China, of course, is only one of many increasingly thirsty emerging wine markets, which include the other BRIC countries, along with the Chinese diaspora and other nations throughout East Asia, plus African countries and the likes of Turkey, Mexico and Indonesia. Upwardly mobile professional and middle classes, for whom wine is a symbol of status and sophistication, are fast growing worldwide.

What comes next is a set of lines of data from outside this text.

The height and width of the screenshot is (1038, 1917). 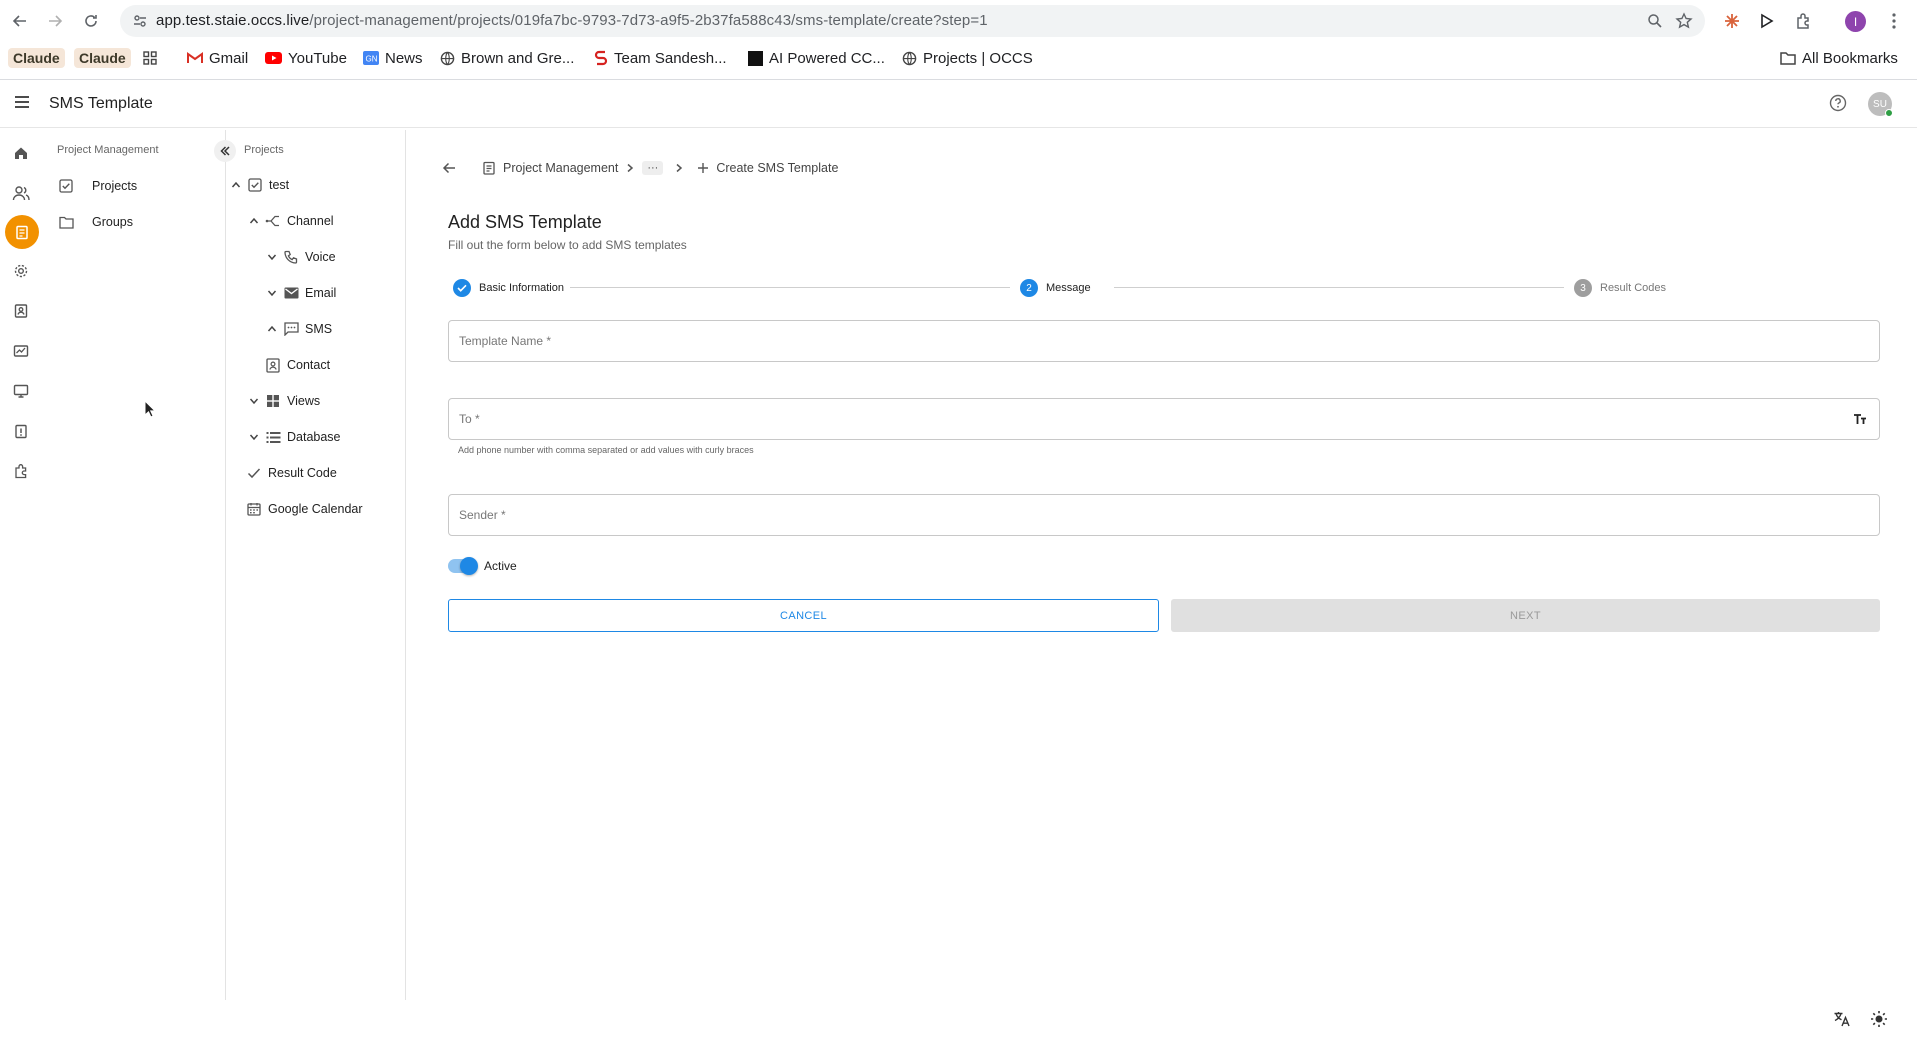 What do you see at coordinates (306, 58) in the screenshot?
I see `bookmark-youtube: YouTube` at bounding box center [306, 58]. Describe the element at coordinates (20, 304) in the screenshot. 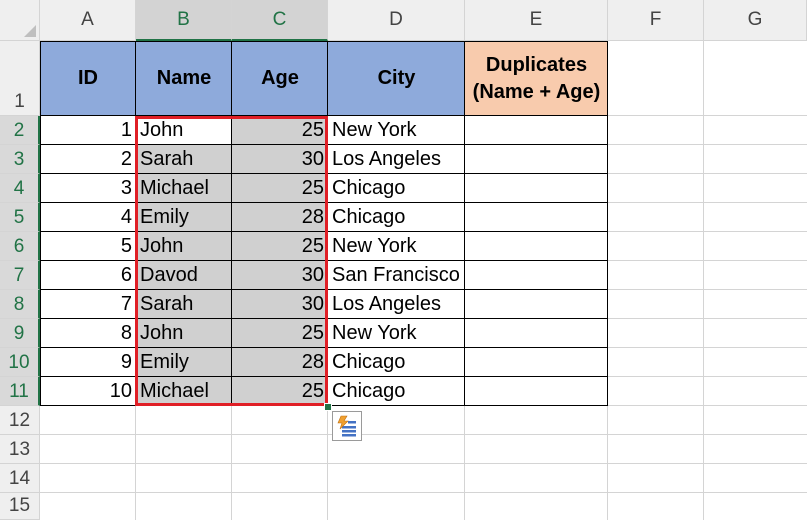

I see `row-header-8: 8` at that location.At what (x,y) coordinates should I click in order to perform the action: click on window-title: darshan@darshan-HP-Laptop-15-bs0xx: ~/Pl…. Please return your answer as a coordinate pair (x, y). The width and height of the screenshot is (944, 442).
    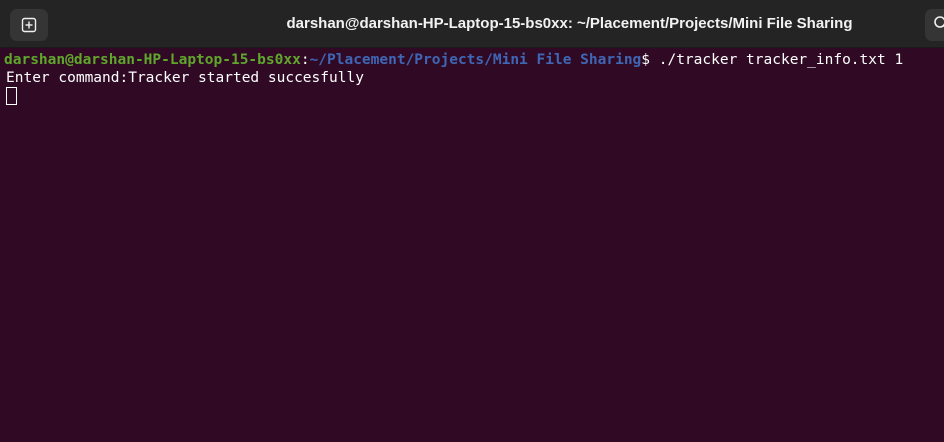
    Looking at the image, I should click on (570, 24).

OECD figures from 2012 suggest a rise in the “global middle class” from around 1.8m to around 3.2bn by 2020. Put another way, an earlier OECD report (OECD Development Centre Working Paper 285) predicts a shrinking of North America’s share of middle class global purchasing power from 26% in 2009 to 10% in 2030, with Europe’s share dwindling from 38% to 20% over the same period, while Asia Pacific is set to grow from 23% to 59%.

These may be intelligent guestimates, but even allowing for a wide margin of error the inference is clear. Put very simply, Western buying power is diminishing at a time when there is increasing global thirst for limited supplies of wine (and not just the 2012 vintage). It’s against this backdrop that the future of the UK wine trade will play out.

What is also increasingly apparent – this especially pertinent as the 2012 shortfall plays out through 2013 – is that the number of countries or regions not just willing, but also financially able to step into the breach and plug a volume gap on multiples’ shelves has diminished significantly. Few producers can now sustain the deals expected by UK consumers and make any margin.


In terms of winners and losers on the UK’s shelves, more ample harvests, coupled with an easing of exchange rates, may see countries such as South Africa and Chile gaining some ground, along with California, all of which have delivered reasonable volume vintages. But even here the major players point to inflationary domestic pressures that are continuing to impact on the cost of production. Meanwhile, Australia’s UK- bound exports continue to suffer from the strong Australian dollar making exports to this traditional market less profitable than eagerly sought (and growing) share in new territories such as China.

“I don’t think anyone will walk away from the UK market at the moment and there are opportunities in the mid-to-longer term,” says Garreth Anderson, DGB managing director UK and Ireland. “But inflation in South Africa is very significant, so while currency has eased, perhaps throwing the quality value relationship in the wines into sharper relief, opportunities for sustainable growth are going to come at higher price points.”

One Response to “Global demand rises despite poor harvests”

  1. Matt says:

    I love statistics, 249.4mhL per year equates to over 68 million L of wine being consumed around the world every day! Thats almost 50000L of wine being consumed per second! Brilliant!